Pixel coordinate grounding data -

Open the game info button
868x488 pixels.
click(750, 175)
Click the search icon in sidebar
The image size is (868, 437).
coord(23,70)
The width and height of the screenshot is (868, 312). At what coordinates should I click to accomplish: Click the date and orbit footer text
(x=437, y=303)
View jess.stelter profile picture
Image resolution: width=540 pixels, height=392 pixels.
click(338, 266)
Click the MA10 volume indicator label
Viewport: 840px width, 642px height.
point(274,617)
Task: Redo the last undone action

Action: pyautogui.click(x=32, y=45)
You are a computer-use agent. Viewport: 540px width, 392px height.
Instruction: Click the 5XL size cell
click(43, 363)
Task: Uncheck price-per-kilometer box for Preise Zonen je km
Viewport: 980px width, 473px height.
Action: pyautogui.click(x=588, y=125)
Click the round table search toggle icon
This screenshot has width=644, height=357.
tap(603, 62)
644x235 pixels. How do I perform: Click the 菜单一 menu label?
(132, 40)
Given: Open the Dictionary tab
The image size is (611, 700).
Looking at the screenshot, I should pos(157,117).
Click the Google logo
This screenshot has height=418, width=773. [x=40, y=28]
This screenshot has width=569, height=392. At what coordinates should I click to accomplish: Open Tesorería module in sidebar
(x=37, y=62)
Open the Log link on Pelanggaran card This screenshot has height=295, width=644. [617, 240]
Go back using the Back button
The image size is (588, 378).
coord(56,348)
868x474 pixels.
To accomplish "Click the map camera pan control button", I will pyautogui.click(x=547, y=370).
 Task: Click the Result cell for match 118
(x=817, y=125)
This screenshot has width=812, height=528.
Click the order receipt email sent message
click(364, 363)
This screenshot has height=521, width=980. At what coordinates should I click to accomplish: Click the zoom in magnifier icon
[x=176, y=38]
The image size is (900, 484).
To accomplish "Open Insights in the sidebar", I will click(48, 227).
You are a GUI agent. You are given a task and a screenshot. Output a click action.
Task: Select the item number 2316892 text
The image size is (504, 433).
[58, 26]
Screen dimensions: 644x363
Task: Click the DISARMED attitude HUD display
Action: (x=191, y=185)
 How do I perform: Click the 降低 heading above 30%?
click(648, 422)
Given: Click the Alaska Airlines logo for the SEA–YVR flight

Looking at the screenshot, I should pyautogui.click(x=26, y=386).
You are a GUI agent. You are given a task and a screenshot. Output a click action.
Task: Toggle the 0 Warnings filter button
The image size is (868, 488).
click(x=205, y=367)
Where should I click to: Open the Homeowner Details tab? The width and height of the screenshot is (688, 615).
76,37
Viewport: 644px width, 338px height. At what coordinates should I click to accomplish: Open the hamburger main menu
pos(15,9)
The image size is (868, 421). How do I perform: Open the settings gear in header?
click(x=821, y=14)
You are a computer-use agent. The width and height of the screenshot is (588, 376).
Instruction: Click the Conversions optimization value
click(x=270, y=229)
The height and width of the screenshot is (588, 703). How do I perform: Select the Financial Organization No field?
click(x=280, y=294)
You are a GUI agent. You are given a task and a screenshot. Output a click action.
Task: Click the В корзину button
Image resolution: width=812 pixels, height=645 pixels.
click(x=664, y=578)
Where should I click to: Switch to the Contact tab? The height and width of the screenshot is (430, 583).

What the task asks - Filter the records above down to the lines that hold the string "computer".

Task solution -
You are a computer-use agent. Viewport: 540px width, 392px height.
You are a computer-use agent. The width and height of the screenshot is (588, 376).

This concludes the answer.